I am tidying up years of DHCP reservation abuse across all out DHCP servers before looking to re-architect how we do things.
I have a script that gets all reservations from all servers. The resulting array is grouped on the MAC address and when its output we can see details of machines that have been given multiple reservations BUT its easy to miss the groupings when dealing with thousands of rows.
I would like to add a dummy object in the array between any 2 none identical mac addresses>>
10.259.68.54 10.259.68.0 00-08-74-44-2e-79 p15863. ActiveReservation
10.259.232.239 10.259.232.0 00-08-74-44-ae-29 P09817. ActiveReservation
Is it possible and if it is how would i add a row between the example output from my array?
So… maybe this is a stupid question, but shouldn’t the goal of this to be the computer highlight duplicates, rather than just making it visually easier for a human to do so?
E.g., just have the computer output a list of MAC addresses that do, in fact, occur more than once?
Hi there. No such thing as a stupid question… I will happily accept any assistance to identify the duplicates using whatever method.
My mindset was simply to get the duplicates grouped together which i have done but the sheer number is some what overwhelming so i was looking for a way to make differentiating between sets of duplicates in the list.
Yeah, “sheer volume” is why we invented computers to do the hard work :).

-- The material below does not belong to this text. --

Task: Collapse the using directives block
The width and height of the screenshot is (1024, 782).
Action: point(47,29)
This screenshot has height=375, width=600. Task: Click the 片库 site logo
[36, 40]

Look at PowerShell’s Group-Object command. For example, suppose I had a variable $reservations, which contained a collection of objects. Each of those objects as a MACAddress property.

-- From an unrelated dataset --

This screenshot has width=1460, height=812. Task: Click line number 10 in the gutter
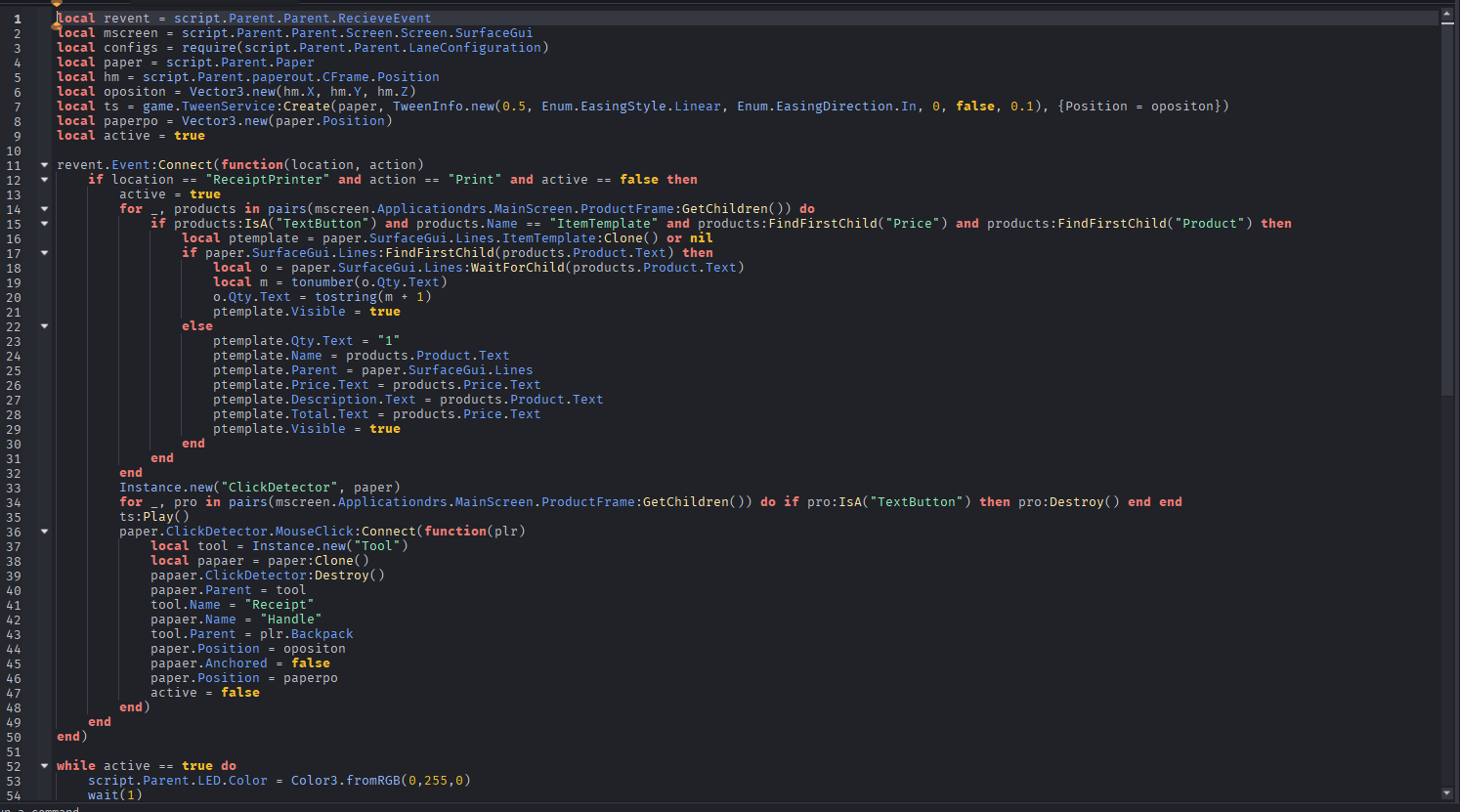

$reservations | Group-Object -Property MACAddress | Where Count -gt 1
Would show you every MACAddress with more than one reservation. With those group objects (which is what Group-Object spits out), you can further manipulate them. For example
Understand that PowerShell is about structured data manipulation, not text manipulation. It can fuss with text, sure, but it’s not the shell’s strong suit, because text manipulation is a PITA. What you’re trying to do is create pretty-looking (for some degree of “pretty”) output, which is exactly what PowerShell isn’t great at. You have to think less in terms of, “how do I make this look the way I want” and more in terms of “how do I get the shell to do this so I don’t have to care what it looks like.”